The McCormac review's call for teachers to be "flexible" has created a clear division between teaching unions on one side and education directors and parents' organisations on the other.
"Frankly, we don't think flexibility will improve outcomes," said Jane Peckham, organiser of the NASUWT in Scotland, during a debate at the Scottish Parliament's education committee.
"The vast majority (of teachers) are already very flexible in their approach," said Ann Ballinger, general secretary of the Scottish Secondary Teachers' Association.
Unions fear that removal of Annex E in the 2001 teachers' agreement, which specified tasks not to be done by teachers, such as photocopying, indicates that flexibility is a euphemism for heaping more work on them.
But John Stodter, general secretary of the Association of Directors of Education in Scotland, said flexibility would "lead to better outcomes", a sentiment echoed by East Ayrshire Council's head of schools, Andrew Sutherland, representing Cosla.
Rather than a precursor to increasing teachers' workload, Mr Stodter said the call for flexibility chimed with a "culture shift" away from rigid tasks to what actually worked for pupils.
"We see no problem with flexibility," said George Jamieson, who leads the National Parent Forum's policy group; in every other profession it was the norm to "react to changing circumstances".
Unions had serious concerns about McCormac's recommendation that primary teachers need not be in class during all pupil hours, and the green light for non-teachers to take classes.

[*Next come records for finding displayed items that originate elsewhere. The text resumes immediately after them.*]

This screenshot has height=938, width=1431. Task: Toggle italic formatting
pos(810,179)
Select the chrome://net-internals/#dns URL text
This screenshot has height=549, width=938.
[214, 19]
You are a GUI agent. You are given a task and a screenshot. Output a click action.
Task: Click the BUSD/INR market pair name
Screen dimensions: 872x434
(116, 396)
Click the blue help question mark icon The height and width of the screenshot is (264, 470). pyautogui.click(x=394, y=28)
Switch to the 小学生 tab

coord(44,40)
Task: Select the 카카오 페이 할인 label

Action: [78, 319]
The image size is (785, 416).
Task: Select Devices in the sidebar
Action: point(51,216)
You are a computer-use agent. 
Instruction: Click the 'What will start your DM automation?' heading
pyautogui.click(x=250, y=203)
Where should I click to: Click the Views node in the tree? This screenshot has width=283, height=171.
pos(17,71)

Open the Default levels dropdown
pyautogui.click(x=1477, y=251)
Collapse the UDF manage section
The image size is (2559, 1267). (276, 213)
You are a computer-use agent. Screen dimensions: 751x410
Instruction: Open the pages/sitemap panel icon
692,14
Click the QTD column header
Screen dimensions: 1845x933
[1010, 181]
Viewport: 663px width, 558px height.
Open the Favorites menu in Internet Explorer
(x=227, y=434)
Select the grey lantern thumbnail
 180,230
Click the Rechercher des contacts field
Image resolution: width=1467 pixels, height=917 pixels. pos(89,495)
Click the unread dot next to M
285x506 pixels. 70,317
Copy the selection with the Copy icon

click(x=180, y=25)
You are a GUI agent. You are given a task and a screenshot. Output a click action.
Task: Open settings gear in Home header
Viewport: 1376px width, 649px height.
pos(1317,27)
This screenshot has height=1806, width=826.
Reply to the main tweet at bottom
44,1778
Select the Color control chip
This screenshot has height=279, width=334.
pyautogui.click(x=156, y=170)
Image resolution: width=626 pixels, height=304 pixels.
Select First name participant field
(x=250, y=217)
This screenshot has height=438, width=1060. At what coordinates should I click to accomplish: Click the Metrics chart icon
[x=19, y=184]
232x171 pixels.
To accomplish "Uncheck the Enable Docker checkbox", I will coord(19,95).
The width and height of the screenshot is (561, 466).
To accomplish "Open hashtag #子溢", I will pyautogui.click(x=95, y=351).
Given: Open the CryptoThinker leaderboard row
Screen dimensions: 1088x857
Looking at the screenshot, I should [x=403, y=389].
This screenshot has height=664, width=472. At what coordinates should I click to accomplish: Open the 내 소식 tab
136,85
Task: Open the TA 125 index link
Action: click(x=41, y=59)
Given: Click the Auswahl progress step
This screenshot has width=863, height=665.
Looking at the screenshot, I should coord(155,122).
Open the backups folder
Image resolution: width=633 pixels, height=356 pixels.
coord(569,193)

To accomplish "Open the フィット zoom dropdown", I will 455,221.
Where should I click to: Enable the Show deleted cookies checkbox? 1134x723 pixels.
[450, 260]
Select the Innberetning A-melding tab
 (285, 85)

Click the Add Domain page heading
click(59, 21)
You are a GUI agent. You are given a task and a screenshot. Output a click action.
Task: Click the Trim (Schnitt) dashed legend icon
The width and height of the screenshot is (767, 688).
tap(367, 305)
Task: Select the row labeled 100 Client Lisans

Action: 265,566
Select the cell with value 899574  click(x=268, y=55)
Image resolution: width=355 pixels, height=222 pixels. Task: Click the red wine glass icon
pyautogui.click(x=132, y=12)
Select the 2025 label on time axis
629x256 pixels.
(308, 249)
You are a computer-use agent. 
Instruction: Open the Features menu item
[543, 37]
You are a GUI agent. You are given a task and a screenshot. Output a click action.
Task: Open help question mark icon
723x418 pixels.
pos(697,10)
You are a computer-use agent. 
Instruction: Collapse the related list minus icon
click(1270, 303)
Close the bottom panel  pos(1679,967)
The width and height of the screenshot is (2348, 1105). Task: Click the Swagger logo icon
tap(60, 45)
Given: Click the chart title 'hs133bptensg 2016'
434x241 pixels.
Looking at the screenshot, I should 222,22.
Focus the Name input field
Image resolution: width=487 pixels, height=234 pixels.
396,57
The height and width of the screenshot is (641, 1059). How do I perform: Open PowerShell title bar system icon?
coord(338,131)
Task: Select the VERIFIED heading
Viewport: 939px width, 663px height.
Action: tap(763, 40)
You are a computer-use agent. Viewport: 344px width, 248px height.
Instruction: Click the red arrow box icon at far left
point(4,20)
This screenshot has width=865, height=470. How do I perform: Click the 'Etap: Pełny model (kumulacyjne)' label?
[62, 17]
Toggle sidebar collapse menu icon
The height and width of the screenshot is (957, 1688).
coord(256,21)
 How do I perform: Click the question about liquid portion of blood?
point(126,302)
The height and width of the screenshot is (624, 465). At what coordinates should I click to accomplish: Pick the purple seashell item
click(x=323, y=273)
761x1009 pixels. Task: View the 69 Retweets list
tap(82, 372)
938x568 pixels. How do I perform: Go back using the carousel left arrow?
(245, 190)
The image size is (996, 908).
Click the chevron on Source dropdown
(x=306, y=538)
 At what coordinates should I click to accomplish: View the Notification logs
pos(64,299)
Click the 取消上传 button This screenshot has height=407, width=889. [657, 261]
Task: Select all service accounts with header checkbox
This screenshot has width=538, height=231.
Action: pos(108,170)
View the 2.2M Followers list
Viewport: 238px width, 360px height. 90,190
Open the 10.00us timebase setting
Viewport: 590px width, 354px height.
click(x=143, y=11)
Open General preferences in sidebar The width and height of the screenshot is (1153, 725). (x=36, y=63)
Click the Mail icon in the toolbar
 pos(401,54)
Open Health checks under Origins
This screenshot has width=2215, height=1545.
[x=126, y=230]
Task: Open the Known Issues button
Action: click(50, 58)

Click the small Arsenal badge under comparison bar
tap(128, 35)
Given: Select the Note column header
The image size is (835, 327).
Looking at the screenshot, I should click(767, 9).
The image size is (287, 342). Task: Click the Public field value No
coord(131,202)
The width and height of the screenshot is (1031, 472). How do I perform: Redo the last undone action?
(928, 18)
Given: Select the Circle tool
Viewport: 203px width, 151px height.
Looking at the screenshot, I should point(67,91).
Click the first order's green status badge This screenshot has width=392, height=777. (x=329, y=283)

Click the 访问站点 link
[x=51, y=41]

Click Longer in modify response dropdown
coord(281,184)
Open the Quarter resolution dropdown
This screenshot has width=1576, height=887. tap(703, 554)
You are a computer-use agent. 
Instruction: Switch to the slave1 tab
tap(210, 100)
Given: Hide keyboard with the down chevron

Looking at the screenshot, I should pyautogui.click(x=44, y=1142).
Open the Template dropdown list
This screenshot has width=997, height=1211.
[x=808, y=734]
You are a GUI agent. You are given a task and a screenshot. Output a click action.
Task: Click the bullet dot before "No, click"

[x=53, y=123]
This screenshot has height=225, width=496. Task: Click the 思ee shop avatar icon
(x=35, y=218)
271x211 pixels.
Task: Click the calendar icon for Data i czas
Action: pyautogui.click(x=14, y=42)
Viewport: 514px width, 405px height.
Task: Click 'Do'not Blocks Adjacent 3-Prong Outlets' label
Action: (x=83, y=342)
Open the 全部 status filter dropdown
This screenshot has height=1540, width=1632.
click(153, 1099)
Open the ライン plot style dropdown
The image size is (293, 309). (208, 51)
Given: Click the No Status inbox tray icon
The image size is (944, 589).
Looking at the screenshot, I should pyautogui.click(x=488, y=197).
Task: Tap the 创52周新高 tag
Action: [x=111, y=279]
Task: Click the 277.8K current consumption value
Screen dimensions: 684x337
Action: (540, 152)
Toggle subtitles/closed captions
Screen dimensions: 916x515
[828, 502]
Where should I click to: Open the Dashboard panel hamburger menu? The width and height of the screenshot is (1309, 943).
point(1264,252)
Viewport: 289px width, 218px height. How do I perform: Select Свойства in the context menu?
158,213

"It's open to being misinterpreted by people who are seeking to diminish the role of teachers," said Drew Morrice, assistant secretary of the Educational Institute of Scotland, recalling Renfrewshire Council's recent plan for non-teachers to cover non-class contact time.
The demise of the chartered teacher scheme drew a variety of responses.
Mr Morrice bemoaned its loss: "If this is about improving outcomes, then by and large chartered teachers have done that," he said.
But Mrs Ballinger said the scheme had "huge flaws".